In this case it is a permissions issue, in principle the patch I added should fix it. Can you make sure the JobARN in the job definition is correctly set? for example:

RichardScottOZ commented 3 months ago

ok, will check

RichardScottOZ commented 3 months ago

looks like not

making a new one with your code addition likely would?

JosepSampe commented 3 months ago

making a new one with your code addition likely would?

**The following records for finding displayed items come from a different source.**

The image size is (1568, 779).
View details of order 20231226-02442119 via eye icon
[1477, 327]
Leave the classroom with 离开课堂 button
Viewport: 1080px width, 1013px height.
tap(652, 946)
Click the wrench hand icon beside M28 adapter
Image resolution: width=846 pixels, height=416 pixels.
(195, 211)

yes, my addition must add it always

JosepSampe commented 3 months ago

Can you run lithops clean -b aws_batch -s aws_s3 -d? This will cleanup all the lithops job definitions you deployed previous my patch. And then run again: lithops hello -b aws_batch -s aws_s3 -d

RichardScottOZ commented 3 months ago

yes, will do - the test might have to wait until I get back this arvo will see how it goes

RichardScottOZ commented 3 months ago

the teardown and rebuild worked, thanks [been in transit] - so now presumably just code problems - I will try a test just sending a few through and check that works when I get home from what I was trying and go from there

RichardScottOZ commented 3 months ago

Framework worked on that test

2024-05-28 17:00:40,367 [INFO] wait.py:101 -- ExecutorID cbd67f-1 - Waiting for 10 function activations to complete

  100%|██████████████████████████████████████████████████████████████████████████████████████████████████████████████████████████████████████████████████████████████████████████████████████████████████| 10/10

2024-05-28 17:01:39,690 [INFO] executors.py:610 -- ExecutorID cbd67f-1 - Cleaning temporary data

Seems like magic when that happens, so thank you!